### TRY IT
For each record below, give an exact transcription.

### RAW DATA
☆ ☆ ☆ ☆ ☆ ☆ ☆
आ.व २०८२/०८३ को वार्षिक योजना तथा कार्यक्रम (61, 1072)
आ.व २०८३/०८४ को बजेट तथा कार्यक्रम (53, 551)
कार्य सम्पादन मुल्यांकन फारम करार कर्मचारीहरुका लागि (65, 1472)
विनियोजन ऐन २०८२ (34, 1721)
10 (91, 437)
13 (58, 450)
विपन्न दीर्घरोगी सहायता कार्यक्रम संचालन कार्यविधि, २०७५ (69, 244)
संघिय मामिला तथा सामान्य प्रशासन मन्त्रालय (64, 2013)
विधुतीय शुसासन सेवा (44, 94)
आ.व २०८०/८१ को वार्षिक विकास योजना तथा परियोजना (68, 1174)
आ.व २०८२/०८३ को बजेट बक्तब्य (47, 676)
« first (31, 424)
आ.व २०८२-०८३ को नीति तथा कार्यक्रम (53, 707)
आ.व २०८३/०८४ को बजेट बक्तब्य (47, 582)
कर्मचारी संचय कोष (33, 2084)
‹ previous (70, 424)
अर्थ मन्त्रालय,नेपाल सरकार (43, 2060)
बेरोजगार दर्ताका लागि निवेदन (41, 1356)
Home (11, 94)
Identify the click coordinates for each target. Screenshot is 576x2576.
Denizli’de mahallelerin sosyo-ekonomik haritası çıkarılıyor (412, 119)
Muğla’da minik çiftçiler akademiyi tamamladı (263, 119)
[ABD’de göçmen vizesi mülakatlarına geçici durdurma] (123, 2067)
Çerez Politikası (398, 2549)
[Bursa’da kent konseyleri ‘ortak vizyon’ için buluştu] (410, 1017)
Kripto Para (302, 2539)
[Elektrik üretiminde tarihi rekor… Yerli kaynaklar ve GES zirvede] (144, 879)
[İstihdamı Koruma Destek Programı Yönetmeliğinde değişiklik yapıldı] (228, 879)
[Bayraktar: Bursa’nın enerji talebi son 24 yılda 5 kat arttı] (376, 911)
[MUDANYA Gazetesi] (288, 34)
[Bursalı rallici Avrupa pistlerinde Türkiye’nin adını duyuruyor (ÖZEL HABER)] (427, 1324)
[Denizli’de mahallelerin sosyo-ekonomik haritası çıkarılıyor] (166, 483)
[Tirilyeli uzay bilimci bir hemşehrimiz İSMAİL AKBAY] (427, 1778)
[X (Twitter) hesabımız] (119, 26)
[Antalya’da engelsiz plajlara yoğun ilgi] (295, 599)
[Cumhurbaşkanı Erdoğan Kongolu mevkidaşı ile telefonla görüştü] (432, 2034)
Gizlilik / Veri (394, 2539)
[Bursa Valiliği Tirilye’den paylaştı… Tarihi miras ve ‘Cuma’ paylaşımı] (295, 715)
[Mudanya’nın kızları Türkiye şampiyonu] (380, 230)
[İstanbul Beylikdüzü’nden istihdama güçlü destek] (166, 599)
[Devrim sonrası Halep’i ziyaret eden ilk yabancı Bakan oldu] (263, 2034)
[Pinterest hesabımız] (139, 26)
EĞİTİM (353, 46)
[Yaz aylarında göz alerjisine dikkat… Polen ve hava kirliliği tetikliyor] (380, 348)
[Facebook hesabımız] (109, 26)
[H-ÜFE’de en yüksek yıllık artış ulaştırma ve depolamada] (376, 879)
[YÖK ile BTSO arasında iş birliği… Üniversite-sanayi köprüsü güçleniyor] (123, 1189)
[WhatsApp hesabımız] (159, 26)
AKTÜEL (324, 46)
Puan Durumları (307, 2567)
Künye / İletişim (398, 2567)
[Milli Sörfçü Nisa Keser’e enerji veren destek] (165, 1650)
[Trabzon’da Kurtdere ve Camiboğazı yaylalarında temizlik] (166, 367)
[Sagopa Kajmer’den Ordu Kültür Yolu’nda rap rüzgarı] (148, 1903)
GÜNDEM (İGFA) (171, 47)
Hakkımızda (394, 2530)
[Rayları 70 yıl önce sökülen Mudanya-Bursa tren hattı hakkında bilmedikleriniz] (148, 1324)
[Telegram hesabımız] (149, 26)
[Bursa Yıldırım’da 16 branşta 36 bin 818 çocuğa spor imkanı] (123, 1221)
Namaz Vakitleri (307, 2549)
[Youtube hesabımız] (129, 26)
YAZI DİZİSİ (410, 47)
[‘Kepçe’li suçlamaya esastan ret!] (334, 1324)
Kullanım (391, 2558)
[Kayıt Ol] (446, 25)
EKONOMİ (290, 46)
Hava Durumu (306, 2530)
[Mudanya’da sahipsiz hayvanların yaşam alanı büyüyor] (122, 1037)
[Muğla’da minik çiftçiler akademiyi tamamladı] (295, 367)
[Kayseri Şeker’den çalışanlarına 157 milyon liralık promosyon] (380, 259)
☆ ☆ ☆ ☆ ☆ ☆ ☆
### TASK RESULT
आ.व २०८२/०८३ को वार्षिक योजना तथा कार्यक्रम (61, 1072)
आ.व २०८३/०८४ को बजेट तथा कार्यक्रम (53, 551)
कार्य सम्पादन मुल्यांकन फारम करार कर्मचारीहरुका लागि (65, 1472)
विनियोजन ऐन २०८२ (34, 1721)
10 (91, 437)
13 (58, 450)
विपन्न दीर्घरोगी सहायता कार्यक्रम संचालन कार्यविधि, २०७५ (69, 244)
संघिय मामिला तथा सामान्य प्रशासन मन्त्रालय (64, 2013)
विधुतीय शुसासन सेवा (44, 94)
आ.व २०८०/८१ को वार्षिक विकास योजना तथा परियोजना (68, 1174)
आ.व २०८२/०८३ को बजेट बक्तब्य (47, 676)
« first (31, 424)
आ.व २०८२-०८३ को नीति तथा कार्यक्रम (53, 707)
आ.व २०८३/०८४ को बजेट बक्तब्य (47, 582)
कर्मचारी संचय कोष (33, 2084)
‹ previous (70, 424)
अर्थ मन्त्रालय,नेपाल सरकार (43, 2060)
बेरोजगार दर्ताका लागि निवेदन (41, 1356)
Home (11, 94)
Identify the click coordinates for each target. Screenshot is 576x2576.
Denizli’de mahallelerin sosyo-ekonomik haritası çıkarılıyor (412, 119)
Muğla’da minik çiftçiler akademiyi tamamladı (263, 119)
[ABD’de göçmen vizesi mülakatlarına geçici durdurma] (123, 2067)
Çerez Politikası (398, 2549)
[Bursa’da kent konseyleri ‘ortak vizyon’ için buluştu] (410, 1017)
Kripto Para (302, 2539)
[Elektrik üretiminde tarihi rekor… Yerli kaynaklar ve GES zirvede] (144, 879)
[İstihdamı Koruma Destek Programı Yönetmeliğinde değişiklik yapıldı] (228, 879)
[Bayraktar: Bursa’nın enerji talebi son 24 yılda 5 kat arttı] (376, 911)
[MUDANYA Gazetesi] (288, 34)
[Bursalı rallici Avrupa pistlerinde Türkiye’nin adını duyuruyor (ÖZEL HABER)] (427, 1324)
[Denizli’de mahallelerin sosyo-ekonomik haritası çıkarılıyor] (166, 483)
[Tirilyeli uzay bilimci bir hemşehrimiz İSMAİL AKBAY] (427, 1778)
[X (Twitter) hesabımız] (119, 26)
[Antalya’da engelsiz plajlara yoğun ilgi] (295, 599)
[Cumhurbaşkanı Erdoğan Kongolu mevkidaşı ile telefonla görüştü] (432, 2034)
Gizlilik / Veri (394, 2539)
[Bursa Valiliği Tirilye’den paylaştı… Tarihi miras ve ‘Cuma’ paylaşımı] (295, 715)
[Mudanya’nın kızları Türkiye şampiyonu] (380, 230)
[İstanbul Beylikdüzü’nden istihdama güçlü destek] (166, 599)
[Devrim sonrası Halep’i ziyaret eden ilk yabancı Bakan oldu] (263, 2034)
[Pinterest hesabımız] (139, 26)
EĞİTİM (353, 46)
[Yaz aylarında göz alerjisine dikkat… Polen ve hava kirliliği tetikliyor] (380, 348)
[Facebook hesabımız] (109, 26)
[H-ÜFE’de en yüksek yıllık artış ulaştırma ve depolamada] (376, 879)
[YÖK ile BTSO arasında iş birliği… Üniversite-sanayi köprüsü güçleniyor] (123, 1189)
[WhatsApp hesabımız] (159, 26)
AKTÜEL (324, 46)
Puan Durumları (307, 2567)
Künye / İletişim (398, 2567)
[Milli Sörfçü Nisa Keser’e enerji veren destek] (165, 1650)
[Trabzon’da Kurtdere ve Camiboğazı yaylalarında temizlik] (166, 367)
[Sagopa Kajmer’den Ordu Kültür Yolu’nda rap rüzgarı] (148, 1903)
GÜNDEM (İGFA) (171, 47)
Hakkımızda (394, 2530)
[Rayları 70 yıl önce sökülen Mudanya-Bursa tren hattı hakkında bilmedikleriniz] (148, 1324)
[Telegram hesabımız] (149, 26)
[Bursa Yıldırım’da 16 branşta 36 bin 818 çocuğa spor imkanı] (123, 1221)
Namaz Vakitleri (307, 2549)
[Youtube hesabımız] (129, 26)
YAZI DİZİSİ (410, 47)
[‘Kepçe’li suçlamaya esastan ret!] (334, 1324)
Kullanım (391, 2558)
[Kayıt Ol] (446, 25)
EKONOMİ (290, 46)
Hava Durumu (306, 2530)
[Mudanya’da sahipsiz hayvanların yaşam alanı büyüyor] (122, 1037)
[Muğla’da minik çiftçiler akademiyi tamamladı] (295, 367)
[Kayseri Şeker’den çalışanlarına 157 milyon liralık promosyon] (380, 259)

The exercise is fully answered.